[Collected data entries]
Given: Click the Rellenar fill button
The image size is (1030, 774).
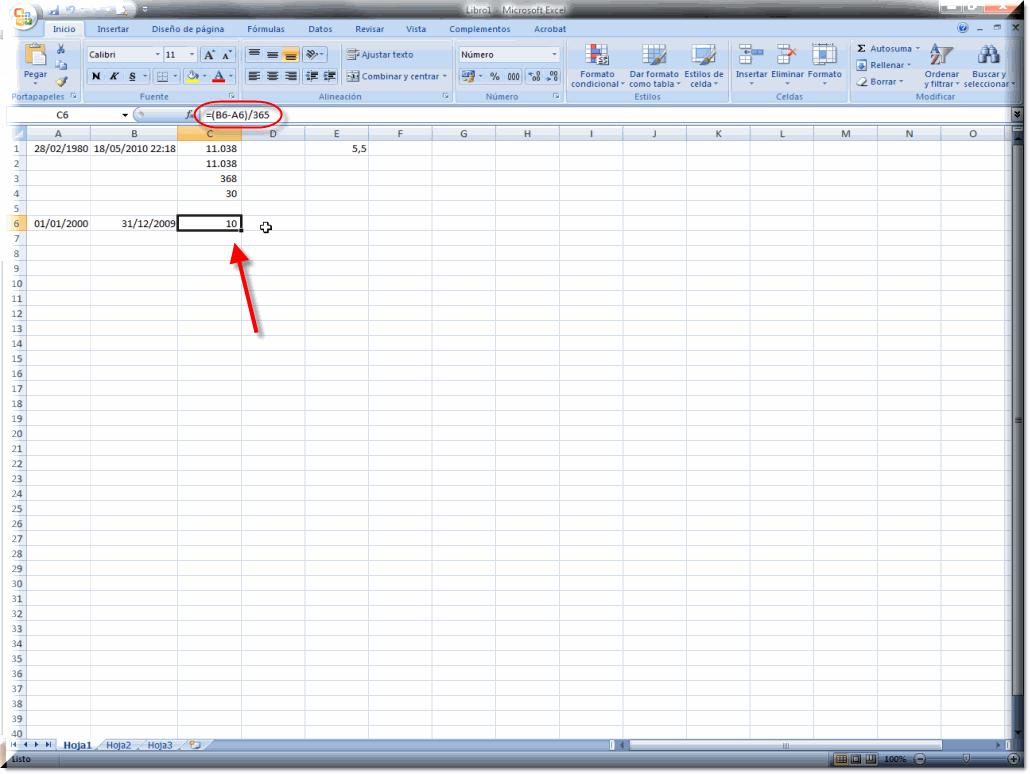Looking at the screenshot, I should pos(885,65).
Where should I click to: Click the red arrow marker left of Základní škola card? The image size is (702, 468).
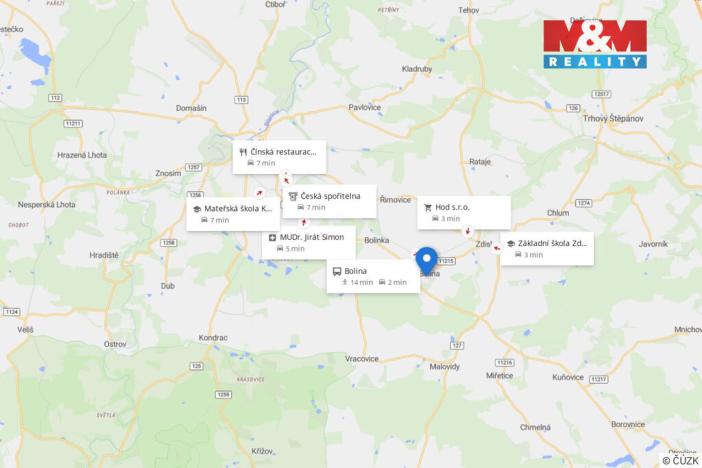pos(497,248)
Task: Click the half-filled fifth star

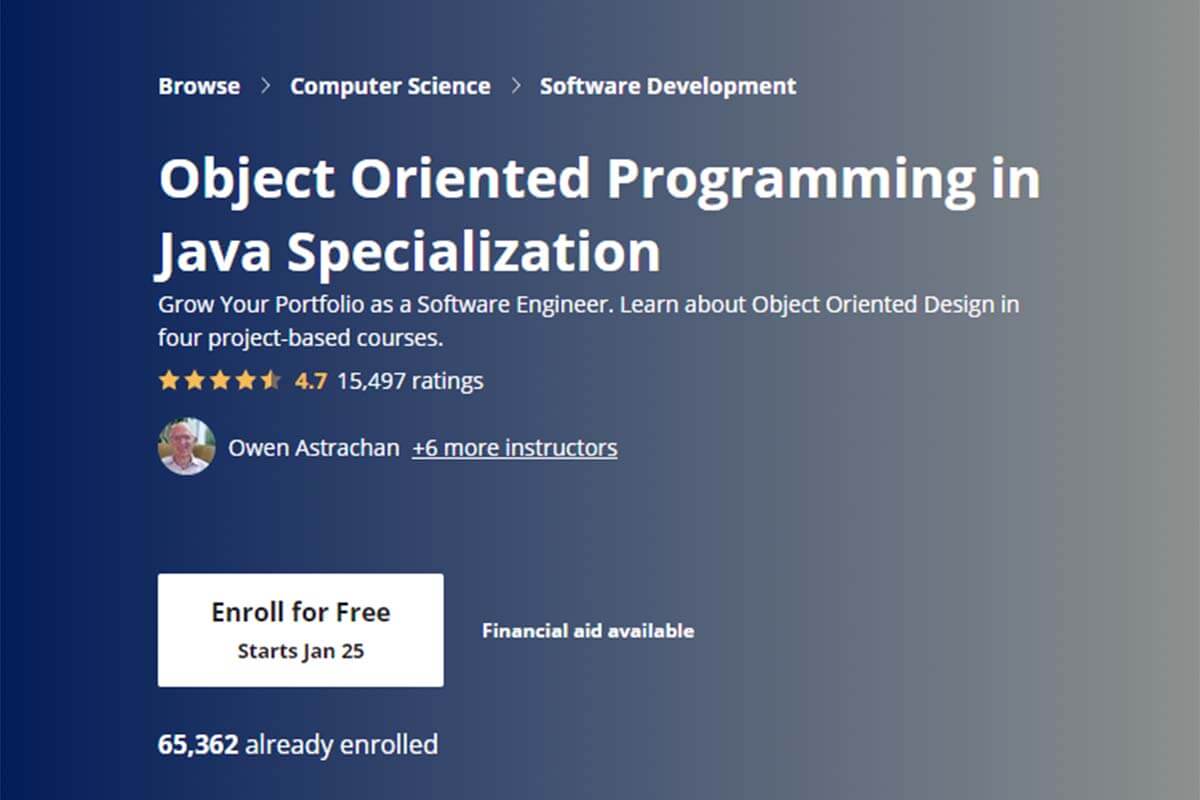Action: pyautogui.click(x=272, y=380)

- [DESCRIPTION OF THE TASK]:
Each entry above needs to be restated without a single word changed; skip the images.

- [RESULT OF THE EXERCISE]:
Given: Click the Rellenar fill button
The image size is (1030, 774).
Looking at the screenshot, I should pos(885,65).
Where should I click to: Click the red arrow marker left of Základní škola card? The image size is (702, 468).
pos(497,248)
Task: Click the half-filled fifth star

Action: pyautogui.click(x=272, y=380)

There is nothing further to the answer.